Prostituierte, Obdachlose, Drogensüchtige Zürichs Ärmste leiden unter der Krise – Schwester Ariane hilft

SDA/tsha

18.5.2020

Auch im reichen Zürich stürzt die Corona-Pandemie Menschen in eine existentielle Krise. 900 Menschen stehen für Lebensmittel an – Schwester Ariane versucht zu helfen.

Es werden immer mehr: Schwester Ariane verteilt mit ihrem Verein «incontro» an der Zürcher Langstrasse warme Mahlzeiten, Lebensmittel und Hygieneartikel. Zu Beginn der Corona-Krise waren es 70 Lebensmittelpakete pro Woche. Am vergangenen Samstag waren es 900.

Die 47-jährige Theologin hat ihren Verein 2001 gegründet und zunächst Kinder- und Jugendarbeit gemacht. Seit zweieinhalb Jahren widmet sie sich der Gassenarbeit. Sie kümmert sich um Prostituierte, Obdachlose, Drogensüchtige, Sans-Papiers und andere Bedürftige. Die «Broken-Bread»-Aktionen in der Corona-Krise werden von ihr gemeinsam mit Pfarrer Karl Wolf aus Küsnacht, Freunden von Sant'Egidio und vor allem von vielen Freiwilligen getragen.

Schwester Ariane lebt auf Augenhöhe mit den Menschen am Rande der Gesellschaft, besucht sie, sorgt für eine warme Mahlzeit, hat ein offenes Ohr, spendet Trost und leistet Seelsorgearbeit. «Was man für seine Freunde tut», sagt sie gegenüber der Nachrichtenagentur Keystone-SDA. Das ist auch in normalen Zeiten eine Herausforderung, in der Corona-Krise ist es eine Mammutaufgabe. Seit neun Wochen ist sie jeden Tag auf der Gasse, nur einen einzigen freien Tag hat sie sich gegönnt.

Kein Geld fürs Zimmer, kein Geld für Essen

«Prostituierte können ihr Zimmer nicht mehr bezahlen und werden obdachlos», erzählt sie. Auch vor der Corona-Krise sei es den Frauen, von denen die meisten aus dem Ausland kommen, schon schlecht gegangen. Nun fehle sogar das Geld für Essen und natürlich das Geld, das sie normalerweise an ihre Familien im Heimatland schicken.

Mit dem Lockdown wussten viele nicht mehr weiter und Schwester Ariane war klar, dass sie etwas unternehmen musste. Jetzt verteilt sie mit ihren Helferinnen und Helfern jeden Abend rund 250 warme Mahlzeiten entlang der Langstrasse – natürlich mit dem nötigen Abstand.
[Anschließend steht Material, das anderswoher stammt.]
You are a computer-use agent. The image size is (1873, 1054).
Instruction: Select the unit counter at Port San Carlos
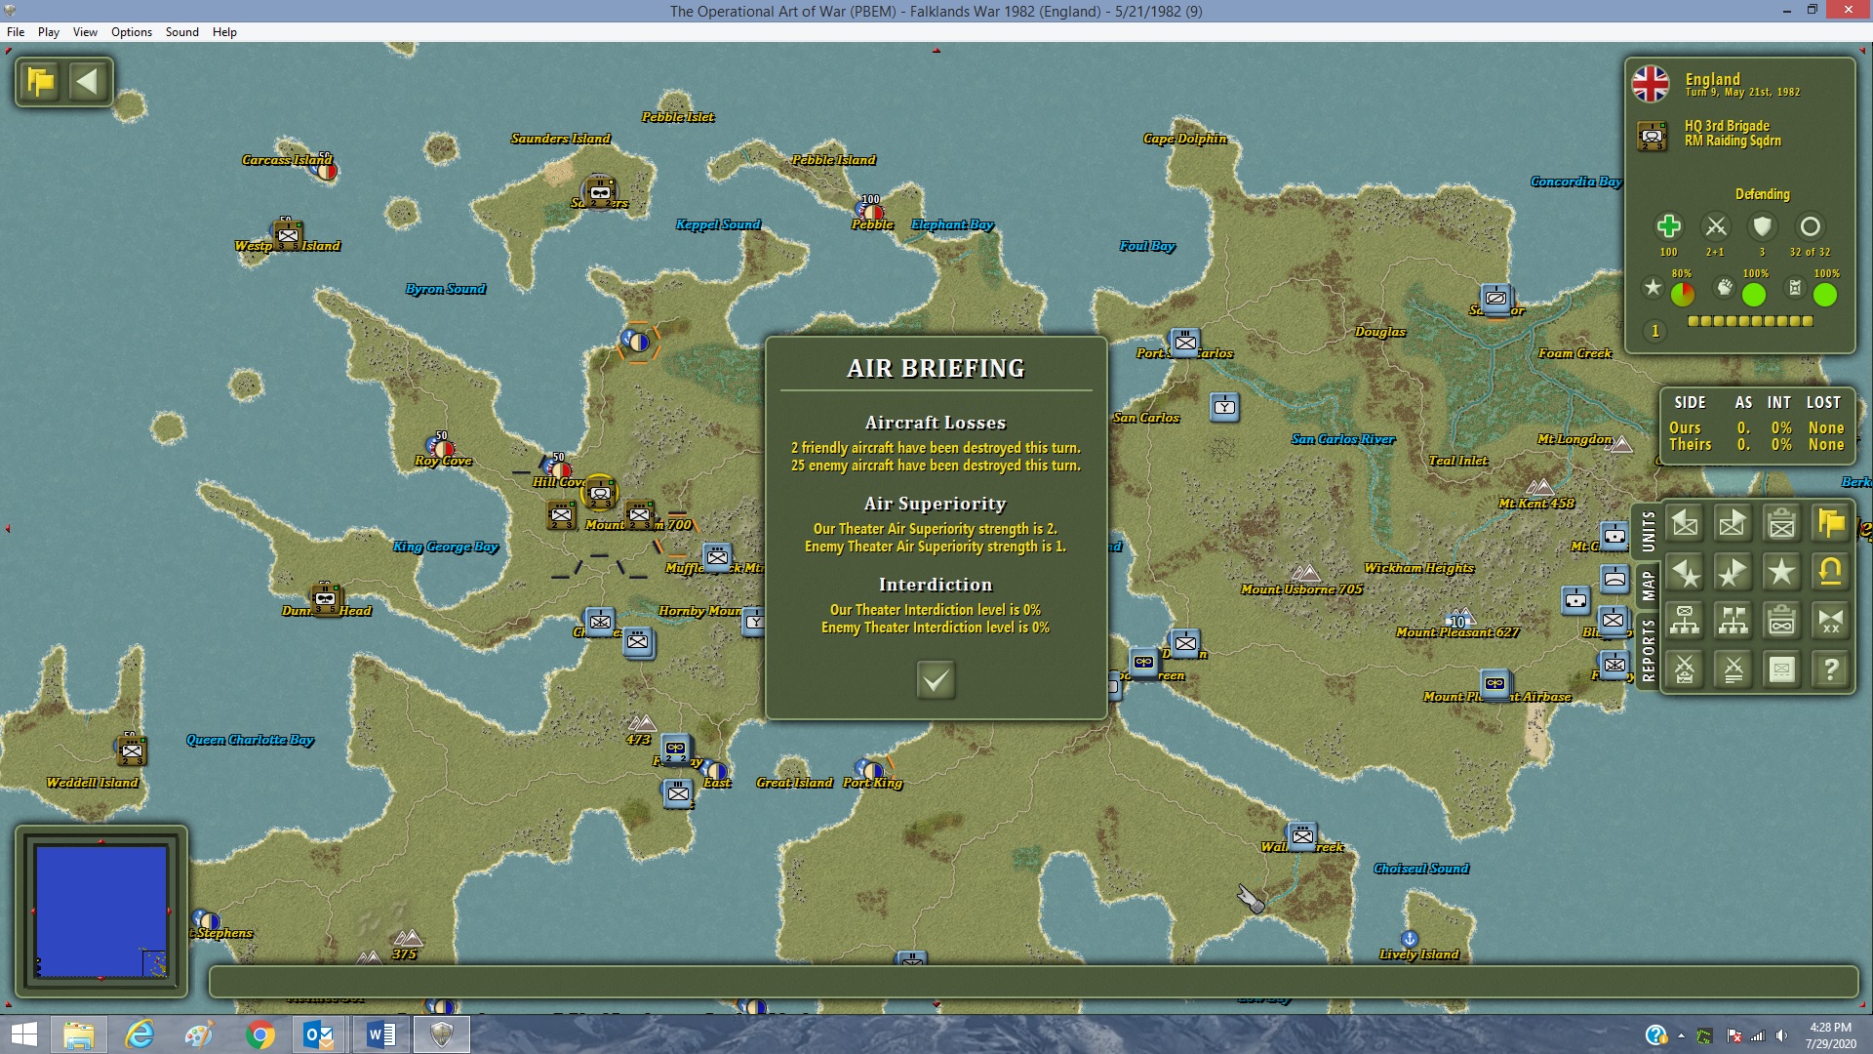[1185, 343]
Samstags erhalten Bedürftige ein Lebensmittelpaket mit Grundnahrungsmitteln und frischen Produkten sowie verschiedene Hygieneartikel wie Duschgel, Zahnbürsten, Desinfektionsmittel, Binden aber auch Vitamine und Schlafsäcke.

Die Lebensmittelpakete werden in vielen Pfarreien in der Stadt und im Kanton gesammelt. Die warmen Mahlzeiten sind teils Spenden, teils kann der Verein sie zum Selbstkostenpreis von Gastronomiebetrieben beziehen. Unterstützt wird «Broken-Bread» von Service Clubs, von Einzelpersonen, von der Stadt Zürich und von den Kirchen. Finanziell getragen werden die Aktionen ausschliesslich von Spenden.

«Die Krise ist nicht vorbei»

Und die Nachfrage wächst. Die Menschen warten geduldig bis zu einer Stunde im Freien, auch wenn es regnet. Zuletzt war die Schlange mehrere hundert Meter lang. «Viele Menschen schämen sich», sagt Schwester Ariane. Daher schickten Eltern manchmal auch ihre Kinder vor.

Einige der Hilfesuchenden wollen jedoch auch selbst etwas tun. So nähen Prostituierte seit fünf Wochen Mundschutzmasken. Diese werden gratis oder gegen eine Spende verteilt. Ausserdem gibt es seit kurzem einen Deutschkurs für Prostituierte, um die Integration zu fördern und ihnen neue Perspektiven zu eröffnen.

Sie wolle den Menschen, die am Rande der Gesellschaft stehen, eine Stimme geben, sagt Schwester Ariane und warnt: «Die Krise ist nicht vorbei!»